Augmentation des contingents tarifaires – Produits sensibles
Les produits sensibles sont les produits que les pays protègent avec des barrières douanières relativement élevées compte tenu de leurs intérêts nationaux. Il s’agit entre autres du riz, des produits laitiers et du sucre, pour n’en nommer que trois.

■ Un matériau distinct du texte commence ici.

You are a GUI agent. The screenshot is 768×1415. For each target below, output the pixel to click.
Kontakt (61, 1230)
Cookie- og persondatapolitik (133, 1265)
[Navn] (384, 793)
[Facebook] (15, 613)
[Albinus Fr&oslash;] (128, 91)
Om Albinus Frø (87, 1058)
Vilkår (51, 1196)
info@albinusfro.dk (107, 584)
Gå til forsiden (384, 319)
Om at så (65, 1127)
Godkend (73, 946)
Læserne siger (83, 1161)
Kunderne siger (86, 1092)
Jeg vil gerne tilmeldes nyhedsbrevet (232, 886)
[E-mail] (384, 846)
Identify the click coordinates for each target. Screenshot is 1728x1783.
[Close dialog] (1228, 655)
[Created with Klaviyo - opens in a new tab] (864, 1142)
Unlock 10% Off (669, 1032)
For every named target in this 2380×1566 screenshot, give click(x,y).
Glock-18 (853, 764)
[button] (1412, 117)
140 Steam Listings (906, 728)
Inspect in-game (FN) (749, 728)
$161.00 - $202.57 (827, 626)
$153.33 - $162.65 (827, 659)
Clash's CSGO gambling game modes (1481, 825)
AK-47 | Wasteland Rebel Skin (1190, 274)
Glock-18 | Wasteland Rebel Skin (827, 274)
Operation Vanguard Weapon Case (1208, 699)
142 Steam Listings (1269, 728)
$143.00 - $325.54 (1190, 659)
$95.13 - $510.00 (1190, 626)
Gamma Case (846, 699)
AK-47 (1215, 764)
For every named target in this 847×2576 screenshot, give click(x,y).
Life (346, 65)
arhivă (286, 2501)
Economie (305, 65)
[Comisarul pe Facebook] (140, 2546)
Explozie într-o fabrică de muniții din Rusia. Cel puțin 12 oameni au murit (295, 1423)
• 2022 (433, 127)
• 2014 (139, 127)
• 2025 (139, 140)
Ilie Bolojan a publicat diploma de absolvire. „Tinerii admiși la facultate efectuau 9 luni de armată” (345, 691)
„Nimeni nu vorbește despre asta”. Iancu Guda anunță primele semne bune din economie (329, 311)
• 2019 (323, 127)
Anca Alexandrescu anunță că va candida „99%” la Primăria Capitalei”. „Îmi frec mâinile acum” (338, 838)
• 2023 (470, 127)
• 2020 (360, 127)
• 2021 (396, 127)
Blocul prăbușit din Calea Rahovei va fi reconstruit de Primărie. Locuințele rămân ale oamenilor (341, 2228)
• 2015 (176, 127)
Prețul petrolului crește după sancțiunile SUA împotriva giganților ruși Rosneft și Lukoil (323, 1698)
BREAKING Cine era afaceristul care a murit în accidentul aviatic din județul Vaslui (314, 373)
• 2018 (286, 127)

Les importations de ces produits sont surtout réglementées en appliquant des contingents tarifaires.
Dans le Cadre de juillet, il est dit qu'il faut apporter des améliorations substantielles à l’accès aux marchés, même pour les produits sensibles, mais cette négociation s’annonce ardue.
Un consensus semble s'être dégagé sur le fait que les produits sensibles doivent être traités comme des exceptions, c'est-à-dire des écarts négociés par rapport à la formule tarifaire applicable, et non faire l'objet de négociations distinctes. Les pays pourraient donc avoir le choix de l'écart souhaité par rapport à la réduction tarifaire applicable à chaque ligne tarifaire correspondant à un produit “sensible” (5) , mais les réductions tarifaires moins importantes applicables aux produits sensibles seraient compensées par des augmentations des contingents tarifaires. On verra ci-dessous la proposition de l'U sur ce point:
(5) D'après la proposition de l'UE, il faudrait fixer un écart minimum de un tiers et un écart maximum de deux tiers de la réduction tarifaire applicable à la fourchette dans laquelle se classe la ligne tarifaire concernée. Dans la proposition du G-20, l'écart maximum par rapport à la réduction tarifaire applicable pour les produits sensibles serait de 30%.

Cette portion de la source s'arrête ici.